Эффект, произведенный на русских писателей и читателей коротким взлетом журнальных «обличений», оказался огромным. «Обличения» упоминаются и подробно описываются в десятках русских романов, среди которых «Обломов» И. А. Гончарова, «Некуда» Н. С. Лескова, «Идиот» Ф. М. Достоевского и даже «Василий Теркин» П. Д. Боборыкина, написанный уже в самом конце столетия, почти через сорок лет после «обличительного» периода. Как представляется, такое долговременное впечатление нельзя объяснить исключительно смягчением цензурных условий – что-то еще повлияло на писателей этого периода. В этой главе мы покажем, что «обличительная» литература предложила современникам принципиально новые представления о связях творчества и общественной жизни: вместо сообщества независимых критически настроенных субъектов театр предложил сообщество, объединенное стремлением к политическому действию.
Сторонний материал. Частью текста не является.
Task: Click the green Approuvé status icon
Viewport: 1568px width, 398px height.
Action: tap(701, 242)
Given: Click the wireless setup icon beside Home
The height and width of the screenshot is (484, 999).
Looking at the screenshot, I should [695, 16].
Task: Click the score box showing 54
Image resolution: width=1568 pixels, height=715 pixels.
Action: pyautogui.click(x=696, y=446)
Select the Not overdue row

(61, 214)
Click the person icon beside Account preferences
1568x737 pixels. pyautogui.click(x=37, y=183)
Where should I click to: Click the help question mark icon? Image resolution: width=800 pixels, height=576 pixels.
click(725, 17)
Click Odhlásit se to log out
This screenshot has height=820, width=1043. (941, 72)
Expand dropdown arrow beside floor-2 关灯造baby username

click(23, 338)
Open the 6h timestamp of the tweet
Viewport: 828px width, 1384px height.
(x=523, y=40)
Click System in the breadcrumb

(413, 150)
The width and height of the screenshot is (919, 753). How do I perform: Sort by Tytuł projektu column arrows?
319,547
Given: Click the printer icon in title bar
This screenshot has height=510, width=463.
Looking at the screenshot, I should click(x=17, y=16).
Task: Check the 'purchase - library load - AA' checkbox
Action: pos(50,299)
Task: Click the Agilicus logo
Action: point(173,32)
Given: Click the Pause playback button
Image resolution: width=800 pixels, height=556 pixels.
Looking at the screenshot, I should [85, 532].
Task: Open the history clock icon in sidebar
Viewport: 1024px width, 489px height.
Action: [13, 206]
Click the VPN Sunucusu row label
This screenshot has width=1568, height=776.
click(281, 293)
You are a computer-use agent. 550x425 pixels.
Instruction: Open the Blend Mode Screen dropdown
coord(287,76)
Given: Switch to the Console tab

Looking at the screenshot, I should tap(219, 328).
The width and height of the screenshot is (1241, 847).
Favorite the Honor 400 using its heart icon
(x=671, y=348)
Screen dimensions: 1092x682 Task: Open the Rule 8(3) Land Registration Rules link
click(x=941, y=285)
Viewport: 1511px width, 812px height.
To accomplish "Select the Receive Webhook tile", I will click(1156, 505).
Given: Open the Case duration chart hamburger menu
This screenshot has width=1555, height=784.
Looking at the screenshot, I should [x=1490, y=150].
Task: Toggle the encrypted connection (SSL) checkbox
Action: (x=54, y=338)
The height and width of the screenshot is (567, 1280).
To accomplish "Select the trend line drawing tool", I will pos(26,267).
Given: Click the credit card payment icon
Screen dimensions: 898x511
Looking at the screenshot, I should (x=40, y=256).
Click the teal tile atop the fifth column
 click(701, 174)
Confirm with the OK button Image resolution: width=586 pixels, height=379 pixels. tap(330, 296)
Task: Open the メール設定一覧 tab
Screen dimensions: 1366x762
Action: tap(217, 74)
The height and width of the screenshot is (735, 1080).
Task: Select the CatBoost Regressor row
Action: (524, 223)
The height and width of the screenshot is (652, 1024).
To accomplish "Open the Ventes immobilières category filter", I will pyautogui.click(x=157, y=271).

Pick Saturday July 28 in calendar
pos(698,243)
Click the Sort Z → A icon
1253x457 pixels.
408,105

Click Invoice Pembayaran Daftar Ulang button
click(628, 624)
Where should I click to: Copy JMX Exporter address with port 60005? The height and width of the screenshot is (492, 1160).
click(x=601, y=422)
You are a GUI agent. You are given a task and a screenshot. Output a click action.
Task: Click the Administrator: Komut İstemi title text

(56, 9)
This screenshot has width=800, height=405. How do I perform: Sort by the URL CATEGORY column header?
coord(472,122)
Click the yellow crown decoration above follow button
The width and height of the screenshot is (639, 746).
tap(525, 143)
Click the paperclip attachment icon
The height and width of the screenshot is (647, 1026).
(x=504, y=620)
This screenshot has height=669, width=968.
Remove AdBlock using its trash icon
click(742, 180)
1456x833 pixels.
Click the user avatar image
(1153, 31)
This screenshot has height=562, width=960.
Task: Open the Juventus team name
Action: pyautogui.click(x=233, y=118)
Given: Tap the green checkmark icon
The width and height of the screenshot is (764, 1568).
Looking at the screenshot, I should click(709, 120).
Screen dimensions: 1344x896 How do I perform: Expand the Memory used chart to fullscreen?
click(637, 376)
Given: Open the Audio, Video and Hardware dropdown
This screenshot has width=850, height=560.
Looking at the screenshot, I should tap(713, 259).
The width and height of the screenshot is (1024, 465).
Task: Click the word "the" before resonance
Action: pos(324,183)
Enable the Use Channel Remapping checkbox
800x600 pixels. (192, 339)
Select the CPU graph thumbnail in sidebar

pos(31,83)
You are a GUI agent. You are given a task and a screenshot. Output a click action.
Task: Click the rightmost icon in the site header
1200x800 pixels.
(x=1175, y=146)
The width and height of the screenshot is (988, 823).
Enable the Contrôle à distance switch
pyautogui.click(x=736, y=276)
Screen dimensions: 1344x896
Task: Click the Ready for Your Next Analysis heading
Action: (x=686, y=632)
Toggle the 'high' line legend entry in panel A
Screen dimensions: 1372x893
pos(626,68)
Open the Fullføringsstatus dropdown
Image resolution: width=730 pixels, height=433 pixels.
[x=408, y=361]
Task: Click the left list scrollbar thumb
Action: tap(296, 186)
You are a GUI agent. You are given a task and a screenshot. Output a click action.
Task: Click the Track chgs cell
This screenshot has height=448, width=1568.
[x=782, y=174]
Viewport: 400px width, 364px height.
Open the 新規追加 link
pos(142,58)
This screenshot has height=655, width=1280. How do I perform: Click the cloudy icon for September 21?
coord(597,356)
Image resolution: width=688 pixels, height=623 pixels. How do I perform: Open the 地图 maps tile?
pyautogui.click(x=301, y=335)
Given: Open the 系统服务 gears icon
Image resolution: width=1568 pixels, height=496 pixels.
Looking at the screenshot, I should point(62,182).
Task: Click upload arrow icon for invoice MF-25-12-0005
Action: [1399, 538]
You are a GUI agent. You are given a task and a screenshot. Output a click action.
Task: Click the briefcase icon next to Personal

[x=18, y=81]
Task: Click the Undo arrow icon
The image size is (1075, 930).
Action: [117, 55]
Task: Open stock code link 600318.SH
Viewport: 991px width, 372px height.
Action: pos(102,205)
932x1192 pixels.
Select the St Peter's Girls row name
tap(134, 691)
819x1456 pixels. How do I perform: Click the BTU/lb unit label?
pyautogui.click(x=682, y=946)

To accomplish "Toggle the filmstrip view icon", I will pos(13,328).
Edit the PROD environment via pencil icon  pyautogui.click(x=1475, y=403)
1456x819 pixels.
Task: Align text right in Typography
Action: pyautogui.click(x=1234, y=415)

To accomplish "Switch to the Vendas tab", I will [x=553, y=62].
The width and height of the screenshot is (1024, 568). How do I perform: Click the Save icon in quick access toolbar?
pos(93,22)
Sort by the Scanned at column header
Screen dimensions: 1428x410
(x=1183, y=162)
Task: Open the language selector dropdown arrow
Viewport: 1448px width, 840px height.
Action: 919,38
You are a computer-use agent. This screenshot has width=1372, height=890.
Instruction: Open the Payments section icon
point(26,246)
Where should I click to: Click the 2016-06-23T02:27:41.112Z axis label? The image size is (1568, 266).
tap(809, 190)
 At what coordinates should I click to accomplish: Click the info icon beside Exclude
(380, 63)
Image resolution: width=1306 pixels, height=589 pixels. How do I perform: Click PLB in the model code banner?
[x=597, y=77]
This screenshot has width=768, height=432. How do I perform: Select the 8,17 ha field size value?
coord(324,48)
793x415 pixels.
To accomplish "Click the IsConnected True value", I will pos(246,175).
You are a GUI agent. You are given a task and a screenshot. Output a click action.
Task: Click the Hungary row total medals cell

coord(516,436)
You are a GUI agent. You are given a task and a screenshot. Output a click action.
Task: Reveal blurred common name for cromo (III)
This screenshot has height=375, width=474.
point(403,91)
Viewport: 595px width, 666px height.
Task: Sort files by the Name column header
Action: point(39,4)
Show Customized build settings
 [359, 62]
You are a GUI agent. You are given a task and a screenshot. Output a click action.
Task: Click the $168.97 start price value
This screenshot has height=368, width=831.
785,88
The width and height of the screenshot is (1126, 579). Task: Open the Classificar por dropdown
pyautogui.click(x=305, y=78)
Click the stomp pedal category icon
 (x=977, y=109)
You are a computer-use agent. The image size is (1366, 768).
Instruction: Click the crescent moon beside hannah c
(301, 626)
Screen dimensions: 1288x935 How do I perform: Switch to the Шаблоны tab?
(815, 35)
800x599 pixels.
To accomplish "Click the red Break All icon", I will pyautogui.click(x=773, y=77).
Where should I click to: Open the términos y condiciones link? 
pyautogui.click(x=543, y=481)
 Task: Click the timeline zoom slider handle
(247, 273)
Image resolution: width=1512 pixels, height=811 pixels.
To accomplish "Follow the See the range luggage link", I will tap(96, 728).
I. Демократизм, радикализм и тривиальность: Обличительные пьесы 1850‐х гг. и драматическая цензура

Среди литературных «обличителей» были и драматурги. Сразу несколько русских пьес второй половины 1850‐х гг. были построены на предании гласности пороков чиновников-взяточников. Уже современники восприняли их авторов как продолжателей дела (или эпигонов) Щедрина. Добролюбов, например, сардонически заметил по поводу выхода из печати очередных пьес о чиновниках за авторством К. С. Дьяконова:

Взяточники и другие герои могли бы сочинить прошение к Аполлону о том, чтобы он обязал г. Щедрина подпискою прочитать «Уголовное дело» и «Бедного чиновника». Аполлон, конечно, не согласился бы сначала на столь крутую меру, но ему можно было бы поставить на вид, что г. Щедрин должен быть признан, так сказать, первым виновником появления в свет «Уголовного дела» и «Бедного чиновника», ибо первый подал повод к сочинению подобных благонамеренностей255.

История этого направления в целом неплохо изучена, а многие произведения, относящиеся к нему, переизданы256. В целом на основании работ вырисовывается следующая картина.

Историю «обличительной драматургии» принято отсчитывать с небольшой пьесы В. А. Соллогуба «Чиновник» (1856). Комедия предназначалась для домашнего театра великой княгини Марии Николаевны, и ее автор вряд ли рассчитывал на тот общественный резонанс, который она вызвала впоследствии, попав на сцену петербургского Александринского театра. В водевильной пьесе Соллогуба честный, богатый и отлично образованный чиновник Надимов должен разрешить тяжбу молодой и прекрасной княгини. Ожидавшая, что чиновник окажется неучтивым и невежественным взяточником, княгиня потрясена его честностью, принципиальностью и воспитанностью. В финале пьесы она выходит замуж за чиновника, что знаменует превосходство честного, богатого и образованного бюрократа над всеми возможными конкурентами.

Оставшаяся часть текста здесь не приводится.